In general, LFIAs have lower sensitivities but comparable specificities to ELISAs and CLIAs. In a recent meta-analysis of 40 studies, the pooled sensitivity of IgG or IgM ELISA was 84.3% (95% confidence interval 75.6 to 90.9%), LFIA was 66.0% (49.3 to 79.3%), and CLIA was 97.8% (46.2 to 100%). Pooled specificities ranged from 96.6 to 99.7% (223), consistent with a previous report (224). The low sensitivity of LFIA in this analysis may be related to the use of whole blood, and the use of serum for LFIA and ELISA is likely to increase sensitivity (223). There is high variability in performance amongst commercially available LFIAs (236). This may be related to differences in validation protocols (237, 238), with some studies using archived pre-COVID emergence samples (239–241) and others using PCR negative samples as negative controls (241–243). Validation of immunologic assay techniques following a universal protocol would be very helpful in determining the comparative performance of the assays.

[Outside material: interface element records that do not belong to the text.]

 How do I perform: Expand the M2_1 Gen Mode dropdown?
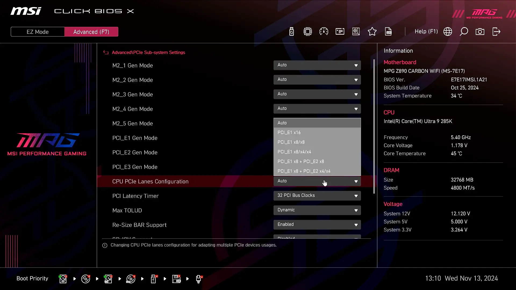[x=317, y=65]
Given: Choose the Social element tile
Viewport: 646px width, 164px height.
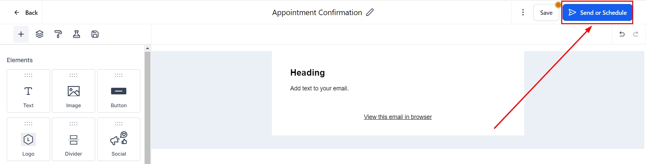Looking at the screenshot, I should coord(119,139).
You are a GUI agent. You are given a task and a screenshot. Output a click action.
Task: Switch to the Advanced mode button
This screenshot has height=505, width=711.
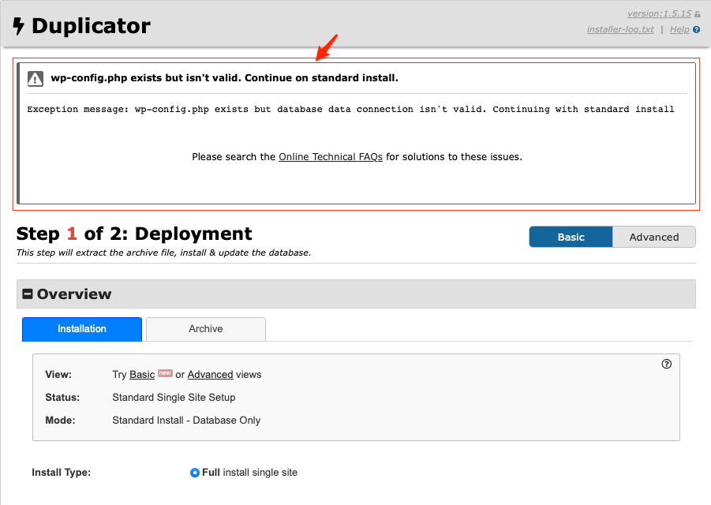click(x=654, y=237)
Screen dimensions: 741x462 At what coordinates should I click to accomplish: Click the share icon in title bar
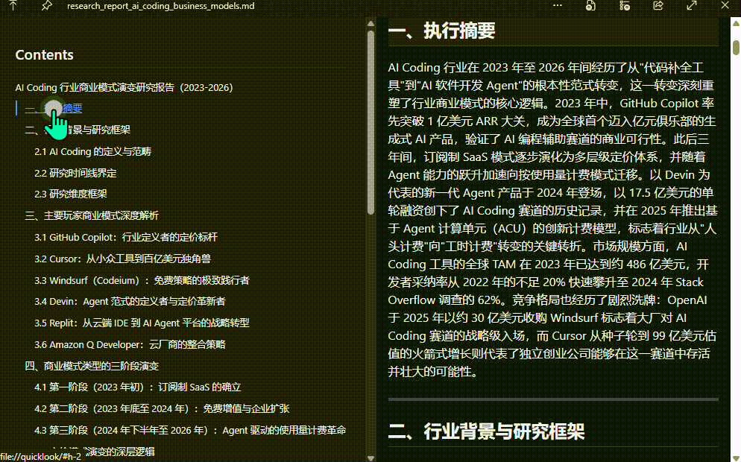[x=658, y=5]
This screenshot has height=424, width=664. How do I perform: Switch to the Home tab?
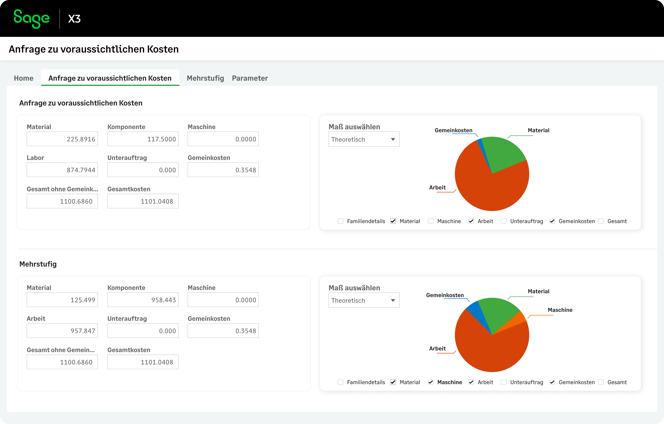(24, 78)
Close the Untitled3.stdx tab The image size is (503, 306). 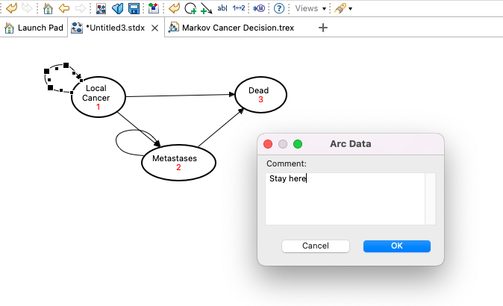click(x=154, y=28)
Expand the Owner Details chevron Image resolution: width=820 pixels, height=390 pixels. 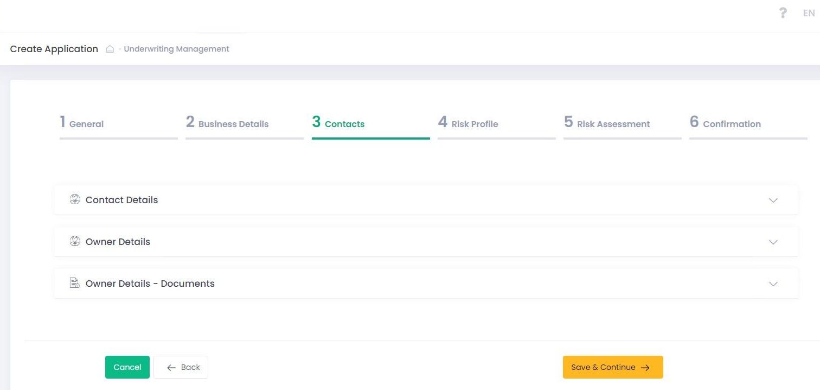click(x=773, y=242)

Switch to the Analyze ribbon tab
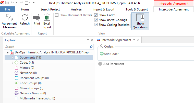pyautogui.click(x=76, y=9)
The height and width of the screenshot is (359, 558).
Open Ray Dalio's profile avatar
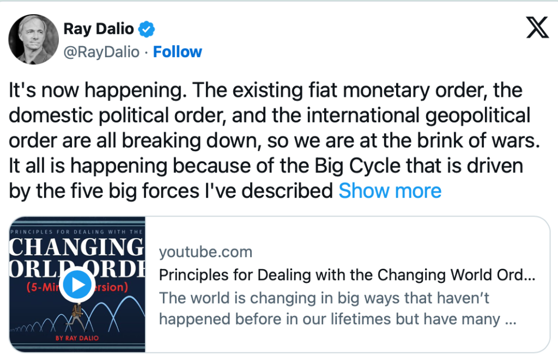coord(34,39)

Spike and Nucleocapsid Protein-Based Antibody Assays
The SARS-CoV-2 spike and nucleocapsid proteins are the primary viral antigens used in currently available antibody assays (244, 245). The spike protein (S) is located on the surface of the virus, where its receptor-binding domain (RBD) attaches to the host ACE2 receptor to facilitate viral entry (246). S is highly immunogenic, and the neutralizing activity of anti-S antibodies has made them the focus of therapeutic and prevention strategies (247). The nucleocapsid protein (N) plays a crucial role in viral replication and assembly (248). N is abundantly expressed during infection, is highly immunogenic, and induces antibody production earlier than S (249). The N gene is reportedly more conserved and stable than S, with 90% amino acid homology and fewer mutations over time, making it a strong candidate for inclusion in vaccines against SARS–CoV-2 (250). However, studies of S, N, and associated antibodies show different results in terms of the superiority of N (251) over S (226). One study has suggested that an S-based assay is more cross-reactive with endemic human coronavirus antibodies than an N-based assay (248). Further studies are needed to characterize antibody dynamics and determine which antigen(s) should be used for monitoring and surveillance purposes.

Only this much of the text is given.